= Extract =
She also listens to J. S. Bach's "Sheep May Safely Graze" which she later searches for amongst the Vicar's collection of records.

Simon and Cassandra dance to the song "Lover" before he kisses her. The song then takes on a special significance for her, and she hears it again when Neil and Rose are dancing together in London.

Adaptations
Smith adapted her novel into a two-act play "with musical notes" in 1954.
In 1963 Walt Disney Productions announced plans to film the novel with Hayley Mills in the role of Cassandra. Disney ended up dropping the project, while still retaining film rights to the book, when Smith and the selected screenwriter Sally Benson did not get along. Mills grew too old for the part before the project could be revived, but Disney denied film rights to any other studio until intense legal leveraging in the late 1990s after Smith's death, which eventually resulted in the 2003 BBC Film production.

= Directive a =
According to the passage about the novel, in what year did Smith turn it into a two-act play?

= Material shown =
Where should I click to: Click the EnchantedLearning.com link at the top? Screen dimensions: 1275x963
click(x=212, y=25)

--

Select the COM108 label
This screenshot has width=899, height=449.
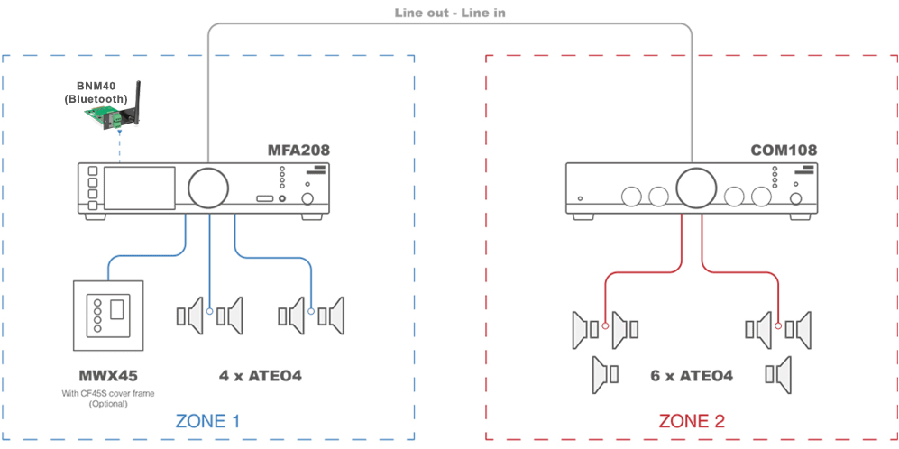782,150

= Directive b =
Convert the entries starting at the line containing "Where should I" and ending at the line containing "click(x=212, y=25)" into a Markdown table with the columns Row and Entry, skipping any blank lines.

= Task output a =
1954

= Task output b =
| Row | Entry |
|---|---|
| 1 | Where should I click to: Click the EnchantedLearning.com link at the top? Screen dimensions: 1275x963 |
| 2 | click(x=212, y=25) |